Provided material START
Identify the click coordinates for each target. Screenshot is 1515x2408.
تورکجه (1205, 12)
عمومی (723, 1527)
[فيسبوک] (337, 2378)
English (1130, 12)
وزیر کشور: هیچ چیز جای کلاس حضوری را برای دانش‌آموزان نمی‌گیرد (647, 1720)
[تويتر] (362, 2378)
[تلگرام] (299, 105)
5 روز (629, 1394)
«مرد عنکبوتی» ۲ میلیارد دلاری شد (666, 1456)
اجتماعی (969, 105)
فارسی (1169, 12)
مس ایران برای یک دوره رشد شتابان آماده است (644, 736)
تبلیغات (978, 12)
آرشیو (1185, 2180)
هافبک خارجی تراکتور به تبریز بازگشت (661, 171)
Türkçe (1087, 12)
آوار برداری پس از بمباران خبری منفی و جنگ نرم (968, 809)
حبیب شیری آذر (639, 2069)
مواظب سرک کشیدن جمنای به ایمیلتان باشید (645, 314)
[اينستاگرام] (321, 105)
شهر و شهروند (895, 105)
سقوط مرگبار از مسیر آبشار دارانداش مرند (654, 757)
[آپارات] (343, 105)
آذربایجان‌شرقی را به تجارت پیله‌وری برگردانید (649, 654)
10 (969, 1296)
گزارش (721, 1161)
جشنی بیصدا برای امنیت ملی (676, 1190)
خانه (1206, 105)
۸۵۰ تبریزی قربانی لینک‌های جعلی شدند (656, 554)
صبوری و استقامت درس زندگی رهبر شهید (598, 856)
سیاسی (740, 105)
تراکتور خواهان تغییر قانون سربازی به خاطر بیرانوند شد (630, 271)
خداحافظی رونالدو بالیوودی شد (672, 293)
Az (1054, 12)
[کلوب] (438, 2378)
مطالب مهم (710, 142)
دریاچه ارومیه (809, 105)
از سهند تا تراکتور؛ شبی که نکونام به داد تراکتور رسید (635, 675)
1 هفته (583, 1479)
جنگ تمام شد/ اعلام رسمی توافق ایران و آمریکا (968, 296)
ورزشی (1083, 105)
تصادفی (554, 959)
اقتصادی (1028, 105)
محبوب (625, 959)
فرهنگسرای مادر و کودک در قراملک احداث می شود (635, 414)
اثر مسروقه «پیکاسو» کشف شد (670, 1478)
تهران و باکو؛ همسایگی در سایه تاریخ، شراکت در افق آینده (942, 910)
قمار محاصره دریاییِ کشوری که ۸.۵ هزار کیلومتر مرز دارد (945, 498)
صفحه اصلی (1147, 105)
Provided material END
_Work request_. Transcribe the data in full, keeping every character.

_Worked solution_.
Identify the click coordinates for each target. Screenshot is 1515x2408.
تورکجه (1205, 12)
عمومی (723, 1527)
[فيسبوک] (337, 2378)
English (1130, 12)
وزیر کشور: هیچ چیز جای کلاس حضوری را برای دانش‌آموزان نمی‌گیرد (647, 1720)
[تويتر] (362, 2378)
[تلگرام] (299, 105)
5 روز (629, 1394)
«مرد عنکبوتی» ۲ میلیارد دلاری شد (666, 1456)
اجتماعی (969, 105)
فارسی (1169, 12)
مس ایران برای یک دوره رشد شتابان آماده است (644, 736)
تبلیغات (978, 12)
آرشیو (1185, 2180)
هافبک خارجی تراکتور به تبریز بازگشت (661, 171)
Türkçe (1087, 12)
آوار برداری پس از بمباران خبری منفی و جنگ نرم (968, 809)
حبیب شیری آذر (639, 2069)
مواظب سرک کشیدن جمنای به ایمیلتان باشید (645, 314)
[اينستاگرام] (321, 105)
شهر و شهروند (895, 105)
سقوط مرگبار از مسیر آبشار دارانداش مرند (654, 757)
[آپارات] (343, 105)
آذربایجان‌شرقی را به تجارت پیله‌وری برگردانید (649, 654)
10 (969, 1296)
گزارش (721, 1161)
جشنی بیصدا برای امنیت ملی (676, 1190)
خانه (1206, 105)
۸۵۰ تبریزی قربانی لینک‌های جعلی شدند (656, 554)
صبوری و استقامت درس زندگی رهبر شهید (598, 856)
سیاسی (740, 105)
تراکتور خواهان تغییر قانون سربازی به خاطر بیرانوند شد (630, 271)
خداحافظی رونالدو بالیوودی شد (672, 293)
Az (1054, 12)
[کلوب] (438, 2378)
مطالب مهم (710, 142)
دریاچه ارومیه (809, 105)
از سهند تا تراکتور؛ شبی که نکونام به داد تراکتور رسید (635, 675)
1 هفته (583, 1479)
جنگ تمام شد/ اعلام رسمی توافق ایران و آمریکا (968, 296)
ورزشی (1083, 105)
تصادفی (554, 959)
اقتصادی (1028, 105)
محبوب (625, 959)
فرهنگسرای مادر و کودک در قراملک احداث می شود (635, 414)
اثر مسروقه «پیکاسو» کشف شد (670, 1478)
تهران و باکو؛ همسایگی در سایه تاریخ، شراکت در افق آینده (942, 910)
قمار محاصره دریاییِ کشوری که ۸.۵ هزار کیلومتر مرز دارد (945, 498)
صفحه اصلی (1147, 105)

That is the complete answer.